• **WHAT THIS TASK INVOLVES**: Pick out every line in the data below that contains the word "Instruction", and copy each of those lines in full.

• **MATERIAL SUPPLIED**:
--- BEGIN ---

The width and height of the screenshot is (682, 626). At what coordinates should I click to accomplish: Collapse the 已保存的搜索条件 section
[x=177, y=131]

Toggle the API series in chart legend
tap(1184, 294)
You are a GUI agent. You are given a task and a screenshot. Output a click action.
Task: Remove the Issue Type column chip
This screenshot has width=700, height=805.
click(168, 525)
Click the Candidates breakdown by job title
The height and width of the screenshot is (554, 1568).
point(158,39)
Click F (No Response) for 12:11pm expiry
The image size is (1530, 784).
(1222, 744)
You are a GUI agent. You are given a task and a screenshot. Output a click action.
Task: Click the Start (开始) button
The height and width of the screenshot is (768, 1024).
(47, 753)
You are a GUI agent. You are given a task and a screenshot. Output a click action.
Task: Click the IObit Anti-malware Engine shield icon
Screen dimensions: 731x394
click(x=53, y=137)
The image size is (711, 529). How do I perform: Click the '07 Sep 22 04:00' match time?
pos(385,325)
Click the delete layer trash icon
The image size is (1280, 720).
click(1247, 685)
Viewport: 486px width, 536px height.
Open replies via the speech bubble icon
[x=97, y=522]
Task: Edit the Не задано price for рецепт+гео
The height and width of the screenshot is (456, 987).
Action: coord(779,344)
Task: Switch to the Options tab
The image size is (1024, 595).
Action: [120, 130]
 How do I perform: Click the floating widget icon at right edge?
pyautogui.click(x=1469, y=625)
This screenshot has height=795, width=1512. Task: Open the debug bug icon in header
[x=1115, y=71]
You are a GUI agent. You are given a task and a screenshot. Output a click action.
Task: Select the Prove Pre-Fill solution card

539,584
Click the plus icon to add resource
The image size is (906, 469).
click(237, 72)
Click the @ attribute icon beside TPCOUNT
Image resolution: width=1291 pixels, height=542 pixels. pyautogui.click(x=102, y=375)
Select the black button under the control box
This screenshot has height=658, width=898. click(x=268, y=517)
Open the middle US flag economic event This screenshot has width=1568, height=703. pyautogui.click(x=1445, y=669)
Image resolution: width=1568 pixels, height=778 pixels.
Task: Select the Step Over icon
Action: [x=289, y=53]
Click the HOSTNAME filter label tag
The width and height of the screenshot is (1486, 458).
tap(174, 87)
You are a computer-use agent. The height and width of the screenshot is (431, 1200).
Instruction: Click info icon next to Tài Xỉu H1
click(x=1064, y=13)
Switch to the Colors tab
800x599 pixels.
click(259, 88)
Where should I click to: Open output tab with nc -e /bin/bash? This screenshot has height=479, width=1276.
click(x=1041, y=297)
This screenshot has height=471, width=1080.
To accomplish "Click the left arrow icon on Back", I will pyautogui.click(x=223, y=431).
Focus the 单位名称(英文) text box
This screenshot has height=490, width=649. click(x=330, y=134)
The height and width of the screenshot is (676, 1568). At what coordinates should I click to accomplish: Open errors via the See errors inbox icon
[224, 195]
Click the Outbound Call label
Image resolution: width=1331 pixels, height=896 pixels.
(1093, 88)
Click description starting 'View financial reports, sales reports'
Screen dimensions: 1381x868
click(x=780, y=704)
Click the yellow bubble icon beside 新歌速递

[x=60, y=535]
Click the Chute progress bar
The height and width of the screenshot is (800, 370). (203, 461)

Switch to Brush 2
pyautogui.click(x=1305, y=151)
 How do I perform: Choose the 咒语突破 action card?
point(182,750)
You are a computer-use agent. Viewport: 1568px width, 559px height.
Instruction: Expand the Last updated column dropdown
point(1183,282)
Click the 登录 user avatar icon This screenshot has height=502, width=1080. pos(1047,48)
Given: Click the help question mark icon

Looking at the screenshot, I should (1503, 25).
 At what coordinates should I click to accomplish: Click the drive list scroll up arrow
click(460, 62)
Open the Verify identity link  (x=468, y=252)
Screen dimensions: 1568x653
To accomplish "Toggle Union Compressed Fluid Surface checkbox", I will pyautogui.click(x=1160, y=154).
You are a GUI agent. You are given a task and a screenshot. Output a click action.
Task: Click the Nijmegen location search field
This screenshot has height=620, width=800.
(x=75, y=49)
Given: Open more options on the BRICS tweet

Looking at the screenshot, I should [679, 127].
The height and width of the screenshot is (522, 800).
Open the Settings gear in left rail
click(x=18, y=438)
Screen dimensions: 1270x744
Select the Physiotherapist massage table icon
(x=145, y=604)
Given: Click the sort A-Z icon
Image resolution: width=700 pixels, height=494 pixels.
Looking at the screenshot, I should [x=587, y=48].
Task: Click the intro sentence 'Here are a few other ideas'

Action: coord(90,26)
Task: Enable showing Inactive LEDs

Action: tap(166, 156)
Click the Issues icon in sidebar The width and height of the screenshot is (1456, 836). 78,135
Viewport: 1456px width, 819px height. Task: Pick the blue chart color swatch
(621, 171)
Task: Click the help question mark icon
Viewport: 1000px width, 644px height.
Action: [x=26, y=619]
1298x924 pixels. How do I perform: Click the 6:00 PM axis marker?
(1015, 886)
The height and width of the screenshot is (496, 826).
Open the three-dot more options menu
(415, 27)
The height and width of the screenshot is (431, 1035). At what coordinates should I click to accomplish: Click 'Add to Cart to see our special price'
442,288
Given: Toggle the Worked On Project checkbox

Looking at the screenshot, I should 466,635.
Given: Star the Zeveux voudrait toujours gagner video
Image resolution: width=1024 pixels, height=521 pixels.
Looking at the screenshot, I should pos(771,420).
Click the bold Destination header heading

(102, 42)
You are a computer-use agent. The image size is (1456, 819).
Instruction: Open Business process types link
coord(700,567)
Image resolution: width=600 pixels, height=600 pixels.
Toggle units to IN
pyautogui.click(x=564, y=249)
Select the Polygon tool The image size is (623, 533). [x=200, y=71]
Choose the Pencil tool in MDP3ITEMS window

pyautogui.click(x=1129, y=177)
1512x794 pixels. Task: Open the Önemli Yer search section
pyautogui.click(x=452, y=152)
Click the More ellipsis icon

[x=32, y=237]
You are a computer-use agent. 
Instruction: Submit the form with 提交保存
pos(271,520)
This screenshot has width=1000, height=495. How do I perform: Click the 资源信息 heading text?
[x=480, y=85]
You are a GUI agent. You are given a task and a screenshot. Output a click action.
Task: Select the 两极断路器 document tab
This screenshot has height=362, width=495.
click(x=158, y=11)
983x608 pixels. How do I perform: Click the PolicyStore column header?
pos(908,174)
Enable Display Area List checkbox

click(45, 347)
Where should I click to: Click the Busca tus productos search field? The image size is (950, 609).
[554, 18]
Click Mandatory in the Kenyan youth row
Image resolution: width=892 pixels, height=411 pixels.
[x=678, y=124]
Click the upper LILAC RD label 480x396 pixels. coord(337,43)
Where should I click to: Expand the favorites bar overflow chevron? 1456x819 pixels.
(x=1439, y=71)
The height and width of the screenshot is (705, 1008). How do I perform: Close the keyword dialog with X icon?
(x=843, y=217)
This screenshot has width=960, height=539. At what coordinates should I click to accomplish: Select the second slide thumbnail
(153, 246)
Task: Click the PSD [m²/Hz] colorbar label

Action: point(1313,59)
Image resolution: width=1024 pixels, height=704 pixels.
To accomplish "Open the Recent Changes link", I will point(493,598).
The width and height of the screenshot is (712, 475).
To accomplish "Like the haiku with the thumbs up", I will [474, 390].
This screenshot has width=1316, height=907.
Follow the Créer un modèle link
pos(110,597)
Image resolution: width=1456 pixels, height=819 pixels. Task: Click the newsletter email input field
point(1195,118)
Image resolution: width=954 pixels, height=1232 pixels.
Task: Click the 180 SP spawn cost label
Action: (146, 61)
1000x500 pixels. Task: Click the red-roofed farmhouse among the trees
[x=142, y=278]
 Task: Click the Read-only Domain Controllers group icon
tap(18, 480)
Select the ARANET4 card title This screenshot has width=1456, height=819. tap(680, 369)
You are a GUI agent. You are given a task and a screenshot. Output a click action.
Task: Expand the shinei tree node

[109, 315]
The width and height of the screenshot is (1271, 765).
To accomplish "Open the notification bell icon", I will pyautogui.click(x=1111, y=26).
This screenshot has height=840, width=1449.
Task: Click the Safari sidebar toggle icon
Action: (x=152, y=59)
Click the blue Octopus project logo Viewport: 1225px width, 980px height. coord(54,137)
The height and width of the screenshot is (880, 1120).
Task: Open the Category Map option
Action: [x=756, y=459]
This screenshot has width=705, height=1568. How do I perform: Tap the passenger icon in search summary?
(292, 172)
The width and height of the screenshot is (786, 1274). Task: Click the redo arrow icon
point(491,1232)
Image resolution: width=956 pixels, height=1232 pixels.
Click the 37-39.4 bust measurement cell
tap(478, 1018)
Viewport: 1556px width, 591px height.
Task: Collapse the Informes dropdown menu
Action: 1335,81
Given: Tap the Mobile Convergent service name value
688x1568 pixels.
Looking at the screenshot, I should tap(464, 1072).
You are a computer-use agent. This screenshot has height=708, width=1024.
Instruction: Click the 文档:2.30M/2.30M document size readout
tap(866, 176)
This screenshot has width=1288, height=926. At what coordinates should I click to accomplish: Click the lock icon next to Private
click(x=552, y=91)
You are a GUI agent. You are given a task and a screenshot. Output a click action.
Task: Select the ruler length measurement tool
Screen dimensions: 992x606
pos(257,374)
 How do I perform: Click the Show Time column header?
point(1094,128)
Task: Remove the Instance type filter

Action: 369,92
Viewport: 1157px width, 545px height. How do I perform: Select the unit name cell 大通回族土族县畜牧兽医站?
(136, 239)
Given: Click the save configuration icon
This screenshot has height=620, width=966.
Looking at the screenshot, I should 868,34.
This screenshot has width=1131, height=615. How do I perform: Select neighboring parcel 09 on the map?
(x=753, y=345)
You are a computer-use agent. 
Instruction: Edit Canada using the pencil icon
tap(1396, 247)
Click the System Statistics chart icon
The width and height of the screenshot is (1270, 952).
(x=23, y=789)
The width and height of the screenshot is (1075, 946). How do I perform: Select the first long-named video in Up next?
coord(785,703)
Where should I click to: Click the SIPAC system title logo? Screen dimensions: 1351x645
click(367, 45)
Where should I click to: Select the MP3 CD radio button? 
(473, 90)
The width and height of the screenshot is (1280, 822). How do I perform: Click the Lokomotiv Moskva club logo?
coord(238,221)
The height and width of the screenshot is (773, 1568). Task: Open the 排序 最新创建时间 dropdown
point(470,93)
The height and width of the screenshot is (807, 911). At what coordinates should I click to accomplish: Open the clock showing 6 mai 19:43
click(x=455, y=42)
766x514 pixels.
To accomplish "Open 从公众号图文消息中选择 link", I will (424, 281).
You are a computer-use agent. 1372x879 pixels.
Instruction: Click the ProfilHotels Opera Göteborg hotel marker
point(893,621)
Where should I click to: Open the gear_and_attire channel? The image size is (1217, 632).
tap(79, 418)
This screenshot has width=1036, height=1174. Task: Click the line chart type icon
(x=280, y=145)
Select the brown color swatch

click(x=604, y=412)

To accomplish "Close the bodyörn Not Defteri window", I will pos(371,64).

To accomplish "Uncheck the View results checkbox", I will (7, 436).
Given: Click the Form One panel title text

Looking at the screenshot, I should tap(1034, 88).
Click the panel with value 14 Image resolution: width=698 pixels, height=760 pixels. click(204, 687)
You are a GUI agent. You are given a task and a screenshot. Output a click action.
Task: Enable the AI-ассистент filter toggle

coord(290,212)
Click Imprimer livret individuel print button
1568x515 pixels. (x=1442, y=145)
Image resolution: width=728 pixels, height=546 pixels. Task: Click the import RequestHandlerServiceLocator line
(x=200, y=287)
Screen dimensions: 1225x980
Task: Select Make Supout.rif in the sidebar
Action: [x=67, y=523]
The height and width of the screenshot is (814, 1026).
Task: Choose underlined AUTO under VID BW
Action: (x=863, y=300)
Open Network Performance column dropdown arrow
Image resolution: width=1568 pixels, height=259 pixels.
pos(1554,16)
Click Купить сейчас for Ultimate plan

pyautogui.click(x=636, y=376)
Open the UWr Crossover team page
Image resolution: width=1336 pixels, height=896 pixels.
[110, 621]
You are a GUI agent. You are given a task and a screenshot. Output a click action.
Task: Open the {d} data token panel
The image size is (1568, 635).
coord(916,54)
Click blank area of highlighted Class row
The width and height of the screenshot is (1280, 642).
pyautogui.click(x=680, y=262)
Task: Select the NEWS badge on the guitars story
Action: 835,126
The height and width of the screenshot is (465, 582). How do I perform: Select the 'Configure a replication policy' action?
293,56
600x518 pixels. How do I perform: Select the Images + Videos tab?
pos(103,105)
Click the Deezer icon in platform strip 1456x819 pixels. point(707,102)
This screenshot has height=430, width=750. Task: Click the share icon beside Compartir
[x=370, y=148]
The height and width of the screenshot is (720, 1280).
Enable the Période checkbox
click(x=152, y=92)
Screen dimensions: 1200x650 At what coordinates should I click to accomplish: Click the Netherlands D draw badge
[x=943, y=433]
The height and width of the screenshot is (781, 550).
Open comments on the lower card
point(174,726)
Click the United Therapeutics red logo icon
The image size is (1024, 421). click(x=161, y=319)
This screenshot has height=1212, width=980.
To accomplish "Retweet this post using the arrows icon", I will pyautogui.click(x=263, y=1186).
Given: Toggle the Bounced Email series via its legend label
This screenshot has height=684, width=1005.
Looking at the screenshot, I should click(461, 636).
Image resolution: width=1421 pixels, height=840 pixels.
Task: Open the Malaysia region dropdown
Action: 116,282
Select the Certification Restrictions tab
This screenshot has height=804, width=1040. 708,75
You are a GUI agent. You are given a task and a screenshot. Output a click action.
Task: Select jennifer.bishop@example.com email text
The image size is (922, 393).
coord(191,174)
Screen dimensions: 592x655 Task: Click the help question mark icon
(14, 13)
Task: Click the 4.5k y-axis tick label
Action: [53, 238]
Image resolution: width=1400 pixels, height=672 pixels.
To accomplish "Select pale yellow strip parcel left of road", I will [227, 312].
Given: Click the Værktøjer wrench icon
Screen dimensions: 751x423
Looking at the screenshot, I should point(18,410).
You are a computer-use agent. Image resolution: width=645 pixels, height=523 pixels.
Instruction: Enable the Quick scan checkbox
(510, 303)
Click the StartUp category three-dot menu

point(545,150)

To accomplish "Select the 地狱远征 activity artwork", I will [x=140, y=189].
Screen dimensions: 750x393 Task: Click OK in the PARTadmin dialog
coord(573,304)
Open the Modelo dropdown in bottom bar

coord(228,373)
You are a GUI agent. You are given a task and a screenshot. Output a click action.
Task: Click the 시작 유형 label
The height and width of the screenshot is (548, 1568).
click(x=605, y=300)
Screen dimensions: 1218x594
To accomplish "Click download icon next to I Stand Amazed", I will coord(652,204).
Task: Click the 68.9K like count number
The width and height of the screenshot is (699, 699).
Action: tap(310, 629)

--- END ---

• **FINISHED EXERCISE**:
Instruction: Click info icon next to Tài Xỉu H1
Instruction: Expand the Last updated column dropdown
Instruction: Open Business process types link
Instruction: Submit the form with 提交保存
Instruction: Click the 文档:2.30M/2.30M document size readout
Instruction: Edit Canada using the pencil icon
Instruction: Click the ProfilHotels Opera Göteborg hotel marker
Instruction: Enable the Quick scan checkbox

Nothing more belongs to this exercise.